TROISIEME MOYEN DE CASSATION
IL EST FAIT GRIEF à l'arrêt attaqué d'avoir adopté les termes du rapport de M. B..., expert judiciaire, et refusé de statuer sur le déplacement des réseaux d'eau potable et de France Télécom actuellement enterrés sous l'assiette de la servitude de passage constituée par l'acte de 1966 vers l'assiette de la servitude de passage fondée sur l'état d'enclave qu'il a créée ;
AUX MOTIFS QUE les travaux ne doivent concerner en réalité que le droit de passage à l'exclusion de tout droit d'alimentation en eau ou de viabilité, problème qui excède la saisine de la cour et sur lequel les propriétaires du fonds où sont enterrés les installations ou conduits en question n'ont rien demandé, de sorte que les demandes de Mme A... à ce sujet manquent d'intérêt ;
ALORS le juge doit en toutes circonstances faire observer et observer lui-même le principe de la contradiction ; qu'il ne peut relever d'office une fin de non-recevoir sans inviter les parties à présenter leurs observations ; qu'en relevant d'office le défaut d'intérêt des demandes de Mme A... en déplacement des réseaux d'eau potable et de France Télécom, la Cour d'appel a violé les articles 4, 5, 16 et 125 du Code de procédure civile.

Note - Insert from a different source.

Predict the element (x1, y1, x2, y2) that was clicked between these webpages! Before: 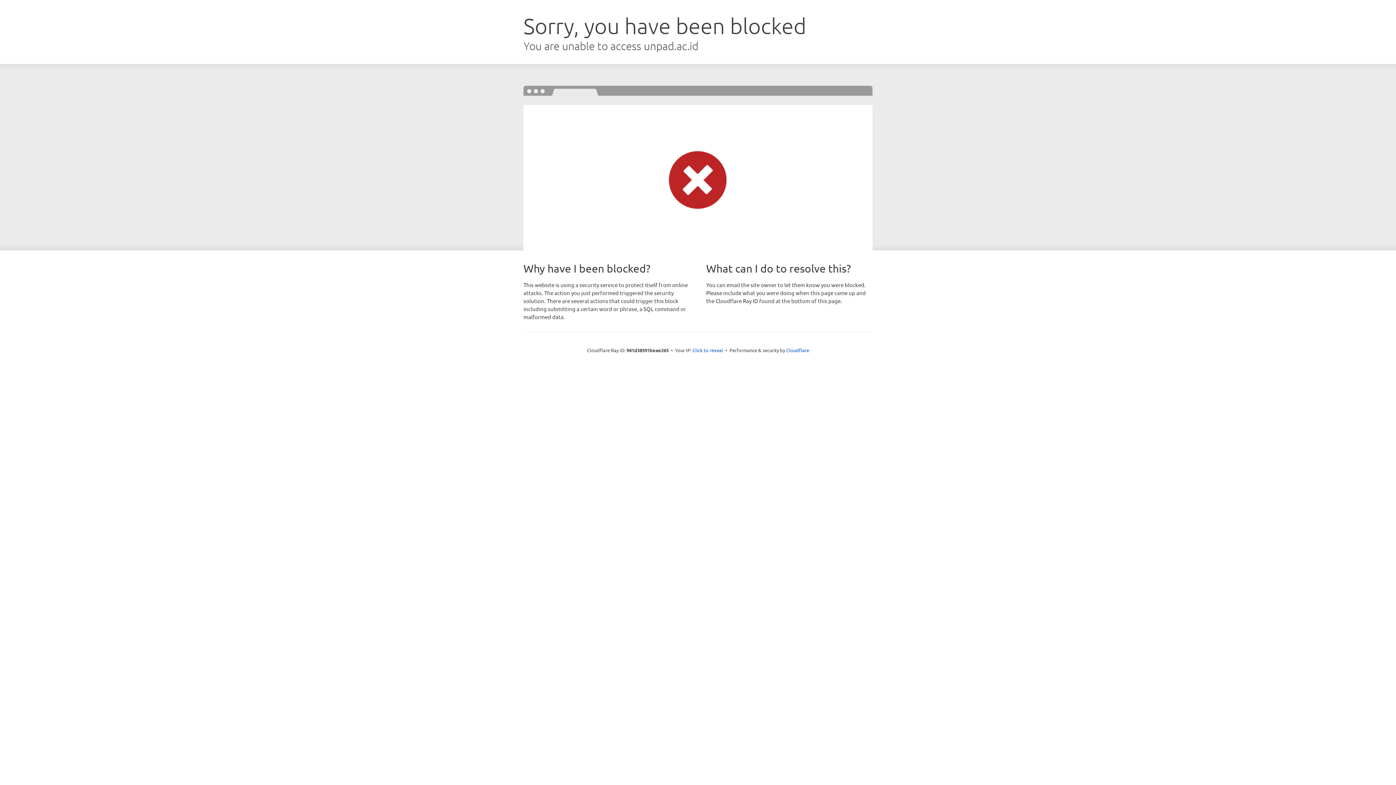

QUATRIEME MOYEN DE CASSATION
IL EST FAIT GRIEF à l'arrêt attaqué d'avoir limité la condamnation de Madame Z... à prendre en charge la moitié des travaux nécessaires au désenclavement de la parcelle vendue à Madame A... ;
AUX MOTIFS QUE l'enclavement étant le fait de Madame Z..., celle-ci ne peut demander indemnisation de son propre fait, mais au contraire doit indemniser Madame A... des dépenses que celle-ci doit faire pour assurer à ces parcelles un passage vers la voie publique ; pour éviter le risque d'enrichissement sans cause de Madame A..., Madame Z... sera condamnée à contribuer au désenclavement de cette dernière à concurrence de la moitié des travaux définis par l'expert, l'autre moitié restant à la charge de Madame A... ;
ALORS QUE Madame A..., dans ses conclusions d'appel, demandait que Madame Z... soit non seulement condamnée à supporter l'intégralité du coût du désenclavement, mais également à l'indemniser par le versement d'une somme de 8. 500 € du préjudice subi tenant aux difficultés matérielles qu'elle avait rencontrées pour accéder à sa propriété et du préjudice moral résultant des tracas d'une longue procédure ; que l'arrêt attaqué qui ne comporte aucun motif sur ces chefs de préjudice distincts de celui résultant de la nécessité de désenclaver les parcelles vendues à Madame A..., est privé de tout motif en violation de l'article 455 du Code de procédure civile.